> View this now
Published on: November 22, 2010
Type of content: WHITE PAPER
Length: 6 pages
Over the past two years, the mobile TV landscape has changed dramatically. Even by mid-2008, there were serious reservations as to whether dedicated mobile broadcast TV networks could ever generate sufficient revenues to be run at a profit, even in the longer term; and the efforts of the then EU Commissioner Viviane Reding to persuade mobile network operators to deploy networks based on the DVB-H standard largely fell on deaf ears. In the aftermath of the global economic downturn, these reservations crystallised in most cases into an outright rejection of the dedicated broadcast network. By the end of 2009 - more than four and a half years after the first service was launched – just 3.2 million users worldwide were paying for mobile TV services delivered via dedicated mobile broadcast TV networks: well under 0.1% of the global subscriber base. Even in the two markets where mobile broadcast TV pay services are relatively well established (South Korea and Italy, launching in May 2005 and June 2006 respectively) penetration is just 2.0% and 1.4% respectively.
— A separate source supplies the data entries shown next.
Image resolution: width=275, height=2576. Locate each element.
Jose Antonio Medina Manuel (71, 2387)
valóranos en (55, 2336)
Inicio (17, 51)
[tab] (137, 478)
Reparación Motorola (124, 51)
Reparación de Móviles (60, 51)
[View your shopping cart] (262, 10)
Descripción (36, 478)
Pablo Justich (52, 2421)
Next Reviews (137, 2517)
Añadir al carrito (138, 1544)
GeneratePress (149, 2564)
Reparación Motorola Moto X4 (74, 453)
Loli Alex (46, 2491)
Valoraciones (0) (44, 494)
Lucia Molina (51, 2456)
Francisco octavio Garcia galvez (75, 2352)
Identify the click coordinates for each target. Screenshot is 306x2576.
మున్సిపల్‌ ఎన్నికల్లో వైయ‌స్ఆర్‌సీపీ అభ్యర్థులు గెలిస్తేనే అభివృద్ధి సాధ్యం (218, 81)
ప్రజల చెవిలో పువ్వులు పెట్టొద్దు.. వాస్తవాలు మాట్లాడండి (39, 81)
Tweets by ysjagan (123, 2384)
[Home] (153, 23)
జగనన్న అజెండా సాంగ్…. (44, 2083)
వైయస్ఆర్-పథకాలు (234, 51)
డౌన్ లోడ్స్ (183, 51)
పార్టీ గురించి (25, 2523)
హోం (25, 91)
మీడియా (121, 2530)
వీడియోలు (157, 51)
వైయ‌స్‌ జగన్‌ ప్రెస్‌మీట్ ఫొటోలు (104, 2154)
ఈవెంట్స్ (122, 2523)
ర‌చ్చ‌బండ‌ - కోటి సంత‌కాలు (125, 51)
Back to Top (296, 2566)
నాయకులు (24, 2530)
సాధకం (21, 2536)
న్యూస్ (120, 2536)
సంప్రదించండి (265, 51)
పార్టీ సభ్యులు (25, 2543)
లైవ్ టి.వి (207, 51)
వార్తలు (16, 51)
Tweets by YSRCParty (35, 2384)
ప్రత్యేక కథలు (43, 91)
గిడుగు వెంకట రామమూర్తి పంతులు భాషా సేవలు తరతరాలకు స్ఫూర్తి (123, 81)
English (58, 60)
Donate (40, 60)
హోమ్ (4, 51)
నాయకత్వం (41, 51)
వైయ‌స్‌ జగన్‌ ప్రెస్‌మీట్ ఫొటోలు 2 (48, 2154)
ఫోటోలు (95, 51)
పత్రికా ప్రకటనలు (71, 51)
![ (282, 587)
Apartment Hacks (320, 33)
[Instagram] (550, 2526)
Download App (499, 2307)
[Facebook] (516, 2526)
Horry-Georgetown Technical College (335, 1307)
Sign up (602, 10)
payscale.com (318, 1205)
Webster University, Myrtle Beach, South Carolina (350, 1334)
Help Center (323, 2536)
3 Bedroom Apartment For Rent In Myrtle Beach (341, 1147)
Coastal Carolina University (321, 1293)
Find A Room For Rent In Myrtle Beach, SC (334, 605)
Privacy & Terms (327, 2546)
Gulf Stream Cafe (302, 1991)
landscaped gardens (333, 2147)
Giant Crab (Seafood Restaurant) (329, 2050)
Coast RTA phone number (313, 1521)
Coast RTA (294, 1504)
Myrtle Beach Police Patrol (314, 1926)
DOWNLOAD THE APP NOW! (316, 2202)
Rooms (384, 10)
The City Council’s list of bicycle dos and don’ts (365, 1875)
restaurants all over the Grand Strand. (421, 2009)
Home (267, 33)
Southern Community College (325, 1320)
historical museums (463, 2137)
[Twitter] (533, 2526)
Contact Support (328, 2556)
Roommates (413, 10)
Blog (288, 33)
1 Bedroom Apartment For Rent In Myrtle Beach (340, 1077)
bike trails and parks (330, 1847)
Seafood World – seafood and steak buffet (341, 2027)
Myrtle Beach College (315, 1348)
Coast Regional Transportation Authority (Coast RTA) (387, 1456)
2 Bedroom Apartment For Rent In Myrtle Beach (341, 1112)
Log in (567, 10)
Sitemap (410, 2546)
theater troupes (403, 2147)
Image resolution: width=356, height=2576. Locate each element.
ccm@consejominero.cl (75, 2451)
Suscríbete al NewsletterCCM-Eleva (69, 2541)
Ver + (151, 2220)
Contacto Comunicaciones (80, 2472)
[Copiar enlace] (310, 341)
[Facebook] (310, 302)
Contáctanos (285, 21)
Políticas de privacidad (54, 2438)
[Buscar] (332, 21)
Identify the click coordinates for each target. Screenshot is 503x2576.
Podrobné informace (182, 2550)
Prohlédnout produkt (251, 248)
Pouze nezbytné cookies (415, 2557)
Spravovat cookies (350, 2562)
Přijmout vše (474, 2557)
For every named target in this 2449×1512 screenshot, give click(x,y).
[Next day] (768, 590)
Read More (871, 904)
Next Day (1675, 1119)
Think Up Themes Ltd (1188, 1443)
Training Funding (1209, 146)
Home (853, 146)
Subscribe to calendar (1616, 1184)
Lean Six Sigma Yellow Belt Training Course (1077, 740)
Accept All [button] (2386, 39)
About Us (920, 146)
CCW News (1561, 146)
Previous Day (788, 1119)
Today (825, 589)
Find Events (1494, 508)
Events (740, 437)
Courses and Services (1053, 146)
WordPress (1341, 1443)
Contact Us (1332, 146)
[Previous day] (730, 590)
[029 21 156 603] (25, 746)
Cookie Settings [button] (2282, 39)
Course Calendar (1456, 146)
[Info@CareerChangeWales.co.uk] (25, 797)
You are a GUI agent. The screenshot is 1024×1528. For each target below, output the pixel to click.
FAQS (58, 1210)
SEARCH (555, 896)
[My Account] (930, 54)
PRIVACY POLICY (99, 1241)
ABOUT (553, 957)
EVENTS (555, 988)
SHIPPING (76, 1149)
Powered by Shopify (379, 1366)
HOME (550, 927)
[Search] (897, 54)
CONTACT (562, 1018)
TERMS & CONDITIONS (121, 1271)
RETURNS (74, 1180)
Even though MediaFLO achieved carriage deals with Verizon and AT&T, the two largest networks in the US, its subscriber base stood at no more than 200,000 at the end of 2009. Furthermore, this global pay TV base is barely sufficient to sustain a single medium-sized national network. Given these factors, given the comparative failures of those pay ventures, it is difficult to avoid the conclusion that pay TV services delivered over dedicated networks are unlikely to generate substantial revenues in the future; that few such networks will be commissioned and deployed in the future; that those networks which are in active service will increasingly struggle in the face of competing technologies. Where mobile broadcast TV has taken off, it is largely the result either of digital terrestrial networks configured at no extra cost to enable free-to-air mobile reception of signals (e.g. ISDB-T in Japan) or with handsets fitted with chipsets which can receive free-to-air analogue TV signals (e.g. in parts of Asia and Africa). However, while they will not in themselves provide any additional service revenues, this is not to say that they do not provide the opportunity for vendors, operators and service providers to generate additional revenues, ranging from the perceived enhanced value of a handset that is in some way mobile TV-enabled, to associated, paid-for value-added interactive services.